Optionally federates across multiple rotad instances: one node renews, peers pick up the cert from a shared SurrealDB and install locally.

Who this is for

Operators who run their own webservers, mail servers, dashboards, hobby boxes, homelabs. People who want renewal automation without surrendering DNS or HTTPS termination to a managed proxy. Anyone who'd rather drop a single Rust binary on a box than wrangle a Python toolchain just to keep certs fresh.

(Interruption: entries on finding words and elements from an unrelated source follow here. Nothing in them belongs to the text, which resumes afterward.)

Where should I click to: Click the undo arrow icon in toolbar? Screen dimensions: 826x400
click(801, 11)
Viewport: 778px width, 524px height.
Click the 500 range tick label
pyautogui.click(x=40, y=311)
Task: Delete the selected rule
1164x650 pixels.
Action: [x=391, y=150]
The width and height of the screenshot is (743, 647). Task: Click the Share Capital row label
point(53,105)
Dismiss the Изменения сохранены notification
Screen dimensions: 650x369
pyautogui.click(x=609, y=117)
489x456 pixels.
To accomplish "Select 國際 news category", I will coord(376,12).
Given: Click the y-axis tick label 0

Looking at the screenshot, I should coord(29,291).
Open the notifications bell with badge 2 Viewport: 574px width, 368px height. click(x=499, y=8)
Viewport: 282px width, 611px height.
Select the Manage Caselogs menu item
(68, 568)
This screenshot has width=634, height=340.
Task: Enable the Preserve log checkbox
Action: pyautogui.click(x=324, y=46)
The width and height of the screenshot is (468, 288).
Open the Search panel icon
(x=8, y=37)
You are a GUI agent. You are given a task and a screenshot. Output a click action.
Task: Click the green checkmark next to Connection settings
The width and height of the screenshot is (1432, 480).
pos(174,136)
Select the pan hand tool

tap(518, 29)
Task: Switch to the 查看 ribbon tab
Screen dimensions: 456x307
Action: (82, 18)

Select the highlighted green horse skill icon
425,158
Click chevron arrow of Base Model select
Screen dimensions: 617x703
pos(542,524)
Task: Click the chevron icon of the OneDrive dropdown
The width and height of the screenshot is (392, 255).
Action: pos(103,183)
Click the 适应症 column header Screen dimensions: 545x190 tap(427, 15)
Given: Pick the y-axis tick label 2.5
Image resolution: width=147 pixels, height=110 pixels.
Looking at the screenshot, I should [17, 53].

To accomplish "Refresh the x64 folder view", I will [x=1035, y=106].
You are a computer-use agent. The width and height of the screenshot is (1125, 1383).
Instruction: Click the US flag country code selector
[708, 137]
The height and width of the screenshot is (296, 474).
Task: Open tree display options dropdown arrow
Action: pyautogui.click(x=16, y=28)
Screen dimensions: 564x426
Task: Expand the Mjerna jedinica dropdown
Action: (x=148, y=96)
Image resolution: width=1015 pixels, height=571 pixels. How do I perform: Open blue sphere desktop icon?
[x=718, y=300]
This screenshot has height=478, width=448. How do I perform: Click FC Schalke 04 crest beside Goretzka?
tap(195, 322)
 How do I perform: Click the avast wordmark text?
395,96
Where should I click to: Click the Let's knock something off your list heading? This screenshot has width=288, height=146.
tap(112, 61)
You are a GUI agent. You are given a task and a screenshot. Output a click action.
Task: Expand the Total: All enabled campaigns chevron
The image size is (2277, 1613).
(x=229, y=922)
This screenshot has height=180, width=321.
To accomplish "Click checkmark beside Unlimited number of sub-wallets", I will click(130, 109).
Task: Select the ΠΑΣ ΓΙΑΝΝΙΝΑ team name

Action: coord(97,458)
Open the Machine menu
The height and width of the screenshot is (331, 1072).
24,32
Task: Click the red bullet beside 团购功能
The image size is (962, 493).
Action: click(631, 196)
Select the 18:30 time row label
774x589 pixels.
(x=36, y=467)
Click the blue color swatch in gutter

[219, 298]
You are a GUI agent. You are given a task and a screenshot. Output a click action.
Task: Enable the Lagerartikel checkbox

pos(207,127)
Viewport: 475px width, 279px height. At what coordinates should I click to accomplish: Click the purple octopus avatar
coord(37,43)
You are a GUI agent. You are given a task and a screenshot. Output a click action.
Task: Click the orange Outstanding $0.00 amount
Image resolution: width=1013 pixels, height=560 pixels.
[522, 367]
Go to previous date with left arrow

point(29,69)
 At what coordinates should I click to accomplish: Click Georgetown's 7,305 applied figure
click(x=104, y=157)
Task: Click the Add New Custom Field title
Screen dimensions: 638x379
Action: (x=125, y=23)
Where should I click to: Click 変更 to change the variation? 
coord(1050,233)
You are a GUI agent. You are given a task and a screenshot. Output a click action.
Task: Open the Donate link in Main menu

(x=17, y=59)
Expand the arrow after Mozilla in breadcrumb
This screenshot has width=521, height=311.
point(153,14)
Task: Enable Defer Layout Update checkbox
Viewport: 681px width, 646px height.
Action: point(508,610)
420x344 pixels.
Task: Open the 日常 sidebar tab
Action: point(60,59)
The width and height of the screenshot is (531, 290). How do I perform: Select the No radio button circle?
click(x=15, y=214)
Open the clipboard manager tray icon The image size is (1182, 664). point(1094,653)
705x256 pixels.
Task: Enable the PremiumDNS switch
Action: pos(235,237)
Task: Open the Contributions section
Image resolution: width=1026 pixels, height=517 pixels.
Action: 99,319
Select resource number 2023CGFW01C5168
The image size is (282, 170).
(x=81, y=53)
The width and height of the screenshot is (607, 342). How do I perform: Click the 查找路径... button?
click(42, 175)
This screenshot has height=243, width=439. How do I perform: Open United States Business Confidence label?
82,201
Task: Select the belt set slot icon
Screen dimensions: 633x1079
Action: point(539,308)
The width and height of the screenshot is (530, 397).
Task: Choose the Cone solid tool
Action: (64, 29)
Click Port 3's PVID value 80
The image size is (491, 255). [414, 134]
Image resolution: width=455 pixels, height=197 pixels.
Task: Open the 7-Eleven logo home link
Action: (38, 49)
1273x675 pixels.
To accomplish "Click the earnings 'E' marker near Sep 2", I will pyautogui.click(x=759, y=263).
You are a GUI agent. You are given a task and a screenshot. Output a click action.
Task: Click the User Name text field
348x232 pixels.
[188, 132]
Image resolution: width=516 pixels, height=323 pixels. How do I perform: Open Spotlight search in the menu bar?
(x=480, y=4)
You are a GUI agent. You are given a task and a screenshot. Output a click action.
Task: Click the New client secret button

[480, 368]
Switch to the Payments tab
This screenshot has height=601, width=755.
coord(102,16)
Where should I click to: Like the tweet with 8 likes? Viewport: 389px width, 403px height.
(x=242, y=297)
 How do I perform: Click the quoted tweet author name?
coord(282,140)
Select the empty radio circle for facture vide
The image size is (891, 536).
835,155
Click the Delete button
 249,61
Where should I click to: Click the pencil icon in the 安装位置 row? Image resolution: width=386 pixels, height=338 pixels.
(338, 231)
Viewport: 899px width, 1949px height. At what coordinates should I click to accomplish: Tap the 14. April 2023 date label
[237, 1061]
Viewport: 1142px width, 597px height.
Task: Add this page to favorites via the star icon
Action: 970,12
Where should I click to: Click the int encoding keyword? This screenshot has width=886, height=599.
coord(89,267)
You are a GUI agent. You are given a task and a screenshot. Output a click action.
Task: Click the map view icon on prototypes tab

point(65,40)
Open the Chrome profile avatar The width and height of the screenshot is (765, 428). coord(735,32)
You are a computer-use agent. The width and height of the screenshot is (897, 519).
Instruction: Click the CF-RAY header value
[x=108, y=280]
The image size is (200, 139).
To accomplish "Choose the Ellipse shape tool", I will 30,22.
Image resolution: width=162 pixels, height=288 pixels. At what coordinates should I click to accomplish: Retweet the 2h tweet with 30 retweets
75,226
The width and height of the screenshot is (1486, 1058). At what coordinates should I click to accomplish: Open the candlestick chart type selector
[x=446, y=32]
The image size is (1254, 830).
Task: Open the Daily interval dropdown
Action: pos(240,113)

If you're already happy with certbot, this isn't a replacement. It's a different tradeoff for the operator who wants pluggable backends and built-in operational surface (audit log, dashboard, alerts, metrics, federation) in one process.

License

Apache 2.0.

Getting started

Stand up a single-node rota that renews one cert against Let's Encrypt via DNS-01, with the cert installed to the local filesystem.

Install

cargo install rota

That builds two binaries: rotad (the daemon) and rota (the CLI client that talks to the daemon over a UNIX socket).

Minimal config

Drop this at /etc/rota/rota.yaml:

daemon:
  database_path: /var/lib/rota/rota.db
  listen_addr: 127.0.0.1:7878
  socket_path: /var/run/rota.sock
  check_interval_seconds: 3600
  renew_threshold_days: 30

acme:
  directory_url: https://acme-v02.api.letsencrypt.org/directory
  contact_email: ops@example.com
  account_credentials_file: /etc/rota/secrets/acme-account.json

cloudflare:
  api_token_file: /etc/rota/secrets/cloudflare.token

certs:
  - id: example-public
    description: example.com marketing site
    domains: [example.com, www.example.com]
    key_path: /var/lib/rota/keys/example.com.key
    ca:
      kind: acme
    dcv:
      kind: cloudflare
    install:
      kind: filesystem
      directory: /etc/ssl/example

Three things to provision before starting rotad:

  1. Cloudflare API token at /etc/rota/secrets/cloudflare.token. Scope: Zone.DNS:Edit on every zone rota will publish DCV records in. rota only supports tokens, not the legacy Global API Key.
  2. ACME account credentials file. The first run creates this automatically; just make sure the parent directory is writable.
  3. Private key directory (/var/lib/rota/keys/) with 0700 mode. The first run also generates the per-cert key automatically. rota reuses the same key on every renewal so cert-pinning operators don't break.

First run

rotad --config /etc/rota/rota.yaml

The daemon opens the audit DB (SQLite by default), connects to the configured CAs, registrars / DCV solvers, and install backends, then sweeps every cert on the configured check_interval_seconds. The first sweep happens after one full interval, not immediately, so the daemon doesn't hammer the CA on startup. Any cert whose installed copy is closer to notAfter than renew_threshold_days gets renewed.

Talking to the daemon

rota status

Prints a one-line summary per cert: id, domains, days until expiry, last renewal status. The same data is on the dashboard at http://127.0.0.1:7878/.

rota renew example-public

Force a renewal regardless of expiry. Useful when you've just rotated DNS and want to confirm the pipeline end to end.

rota log example-public

Print the most recent renewal's audit trail (CSR generated, CA submitted, DCV published, cert issued, cert installed, DCV removed).

Where to go next

Architecture overview

rota is one Rust binary running as a daemon, with two thin clients sharing its state.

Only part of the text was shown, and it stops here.